Tunable and switchable multi-functional terahertz metamaterials based on a hybrid vanadium dioxide-graphene integrated configuration

In this paper, an actively tunable and switchable multi-functional terahertz metamaterial device based on a hybrid vanadium dioxide (VO2)-graphene integrated configuration is proposed. By transiting the phase of VO2, the functions of the proposed device can be reversibly switched between asymmetric transmission (AT) and two different polarization conversions in the terahertz region. When VO2 operates at the isolating state, the AT effect can be achieved with a maximum value of 0.34 for linearly polarized lights due to the excitation of enantiomerically sensitive plasmons in patterned graphene nanostructures. Furthermore, when VO2 is transited from the isolating state to the conducting state, the metamaterial does not only exhibit a linear dichroism response but also perform linear-to-linear and linear-to-circular polarization conversions simultaneously. Specifically, the designed device behaves like a half-wave plate, where a linear polarization conversion ratio exceeds 96.5% at a frequency of 9.17 THz.

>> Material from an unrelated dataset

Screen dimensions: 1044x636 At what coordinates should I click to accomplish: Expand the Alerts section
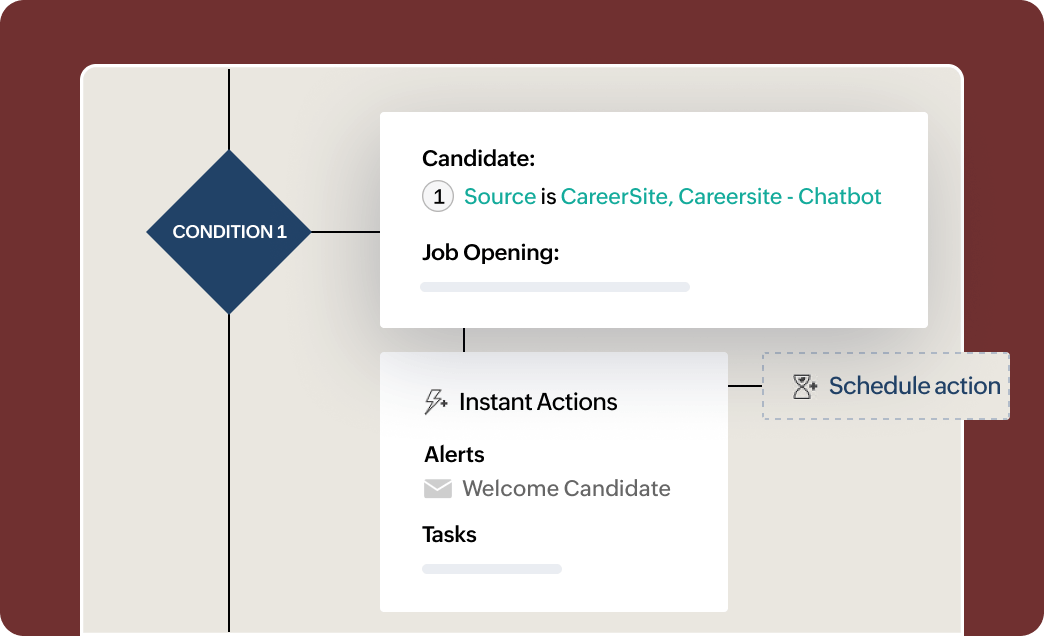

Meanwhile, it acts as a quarter-wave plate which can convert the linear polarization light into left-handed and right-handed circularly polarized lights with high efficiencies at frequencies of 9.04 and 9.3 THz, respectively. Moreover, the performance of the designed structure can be actively controlled by adjusting the geometrical parameters and Fermi energy of graphene. This work provides a new avenue in developing multi-functional terahertz metamaterial devices.

Automated summary

This paper proposes an actively tunable and switchable multi-functional terahertz metamaterial device based on a hybrid vanadium dioxide (VO2)-graphene integrated configuration. The functions of the device can be reversibly switched between asymmetric transmission and two different polarization conversions by transiting the phase of VO2. The performance of the device can be actively controlled by adjusting the geometrical parameters and Fermi energy of graphene.